Monday, October 21, 2013
Fairchild KA7805. I’m not sure what E33 means. “Although designed
primarily as fixed-voltage regulators, these devices can be used with external components for adjustable voltages and currents.”
The resistor measures 708 ohms. I was wrong about it and the potentiometer as well. In-circuit measurment is not always ideal. Likewise reading resistor color codes in bad light through a small aperture is difficult.
Violet, brown, black, black, brown, a 710 ohm, 1% resistor.
The potentiometer measures between just over 0 ohms and 1K ohms.
Hey, I have some 7805 regulators in my parts library as well, so I can still make some fan controls if I want. Not that I will. And yes, I soldered it back together.
Sunday, October 13, 2013
I bought 3 Keithley 160B Digital Multimeters at one of the OSU sales last month. They were $5.00 each. Why did I buy all three? Because who knows if they would all work. And because, that’s why. Also they all worked except that none would display amperage…and one other thing.
When I said they might not work, notices like this on the top of all three are why. They came out of LBCC and were likely abused by students.
The screws are held with o-rings underneath the 4 brown pillars/risers. I didn’t take any pictures because it’s obvious. The red arrow points to the location of the 3rd, non obvious, fuse. The two obvious fuses are fine.
On the left, the replacement fuse. I don’t know why it’s a LFMX rather than a LF. The Keithley manual (you can download one from their site and there are other copies eiaser to access as well on the web) states that it’s a Fuse, 3A, Microfuse, part 273003 made by Littelfuse. I bought 3 from Newark. With shipping, they cost more than the multimeters did.
I still wasn’t able to get the last digit to light up. So I plugged the display from the bad unit into the board of a good unit. It lit up, sort of. I possibly damaged the new LED digit when soldering, or probing, or it was already bad. But it lit up more than when hooked up to the bad unit’s board. which means that it isn’t the display that’s bad. I didn’t want to hook a good display up to the bad one’s board as there was a possibility it was burning out the digits, and I didn’t want to make things worse.

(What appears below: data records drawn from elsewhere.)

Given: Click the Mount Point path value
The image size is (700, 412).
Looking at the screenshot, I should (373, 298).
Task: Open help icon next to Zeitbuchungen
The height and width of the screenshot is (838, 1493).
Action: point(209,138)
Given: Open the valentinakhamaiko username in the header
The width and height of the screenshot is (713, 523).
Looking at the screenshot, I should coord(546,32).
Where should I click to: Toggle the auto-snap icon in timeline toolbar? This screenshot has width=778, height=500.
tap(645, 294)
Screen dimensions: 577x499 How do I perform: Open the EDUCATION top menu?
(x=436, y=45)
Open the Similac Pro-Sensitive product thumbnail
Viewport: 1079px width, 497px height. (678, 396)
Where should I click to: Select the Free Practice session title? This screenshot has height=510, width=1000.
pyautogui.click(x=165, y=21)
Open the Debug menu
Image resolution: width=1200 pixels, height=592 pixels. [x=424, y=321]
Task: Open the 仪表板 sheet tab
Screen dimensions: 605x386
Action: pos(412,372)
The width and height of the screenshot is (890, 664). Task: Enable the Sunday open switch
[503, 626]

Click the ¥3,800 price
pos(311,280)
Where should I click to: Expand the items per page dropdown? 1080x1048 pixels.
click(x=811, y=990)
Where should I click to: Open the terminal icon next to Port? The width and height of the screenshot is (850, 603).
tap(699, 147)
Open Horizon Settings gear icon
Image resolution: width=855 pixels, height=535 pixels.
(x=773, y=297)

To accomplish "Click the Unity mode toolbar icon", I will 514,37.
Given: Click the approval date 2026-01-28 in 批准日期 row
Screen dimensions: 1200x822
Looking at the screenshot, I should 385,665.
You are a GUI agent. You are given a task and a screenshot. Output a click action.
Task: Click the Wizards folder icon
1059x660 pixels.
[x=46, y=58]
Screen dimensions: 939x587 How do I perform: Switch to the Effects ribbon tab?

I think it’s either the transistor that switches the LED (it’s a multiplexed display) or the input to that transistor. Or a faulty trace. Or black magic. Anyway I’m probably not going to invest more time tracking down the problem. The unit isn’t worth it. I’ll either sell it, trade it, scrap it (it has some nice .1% resistors) or just let it sit in my junk pile. Not sure, I have two others that work fine.